Stored items:
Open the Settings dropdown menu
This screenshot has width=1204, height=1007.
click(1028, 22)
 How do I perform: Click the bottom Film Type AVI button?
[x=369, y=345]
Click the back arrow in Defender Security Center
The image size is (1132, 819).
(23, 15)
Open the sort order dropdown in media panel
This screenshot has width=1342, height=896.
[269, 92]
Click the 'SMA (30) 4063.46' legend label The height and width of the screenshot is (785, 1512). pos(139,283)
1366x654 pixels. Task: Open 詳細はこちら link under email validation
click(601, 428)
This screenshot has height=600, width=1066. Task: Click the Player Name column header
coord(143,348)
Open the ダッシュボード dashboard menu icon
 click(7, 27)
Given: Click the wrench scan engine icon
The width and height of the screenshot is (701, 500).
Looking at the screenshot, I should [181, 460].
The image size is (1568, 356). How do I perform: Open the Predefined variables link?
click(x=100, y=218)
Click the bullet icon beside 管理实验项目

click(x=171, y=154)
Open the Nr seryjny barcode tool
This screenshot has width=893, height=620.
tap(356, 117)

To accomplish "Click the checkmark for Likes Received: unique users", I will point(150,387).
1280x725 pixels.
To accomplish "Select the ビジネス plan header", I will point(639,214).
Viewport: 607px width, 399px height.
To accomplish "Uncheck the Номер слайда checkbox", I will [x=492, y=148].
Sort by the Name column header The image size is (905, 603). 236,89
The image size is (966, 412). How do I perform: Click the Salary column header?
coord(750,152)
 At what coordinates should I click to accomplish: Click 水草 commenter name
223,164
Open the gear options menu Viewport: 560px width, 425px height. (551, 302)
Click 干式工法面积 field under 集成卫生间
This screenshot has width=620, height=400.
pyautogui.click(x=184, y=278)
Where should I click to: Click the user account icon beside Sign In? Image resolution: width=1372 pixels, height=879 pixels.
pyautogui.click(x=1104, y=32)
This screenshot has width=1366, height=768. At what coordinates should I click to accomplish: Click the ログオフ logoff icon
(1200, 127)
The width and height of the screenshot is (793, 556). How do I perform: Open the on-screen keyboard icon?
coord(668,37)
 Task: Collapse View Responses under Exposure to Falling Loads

Assignment -
Every line above that holds the string "point" should be returned.

Written response -
To accomplish "Click the checkmark for Likes Received: unique users", I will point(150,387).
To accomplish "Select the ビジネス plan header", I will point(639,214).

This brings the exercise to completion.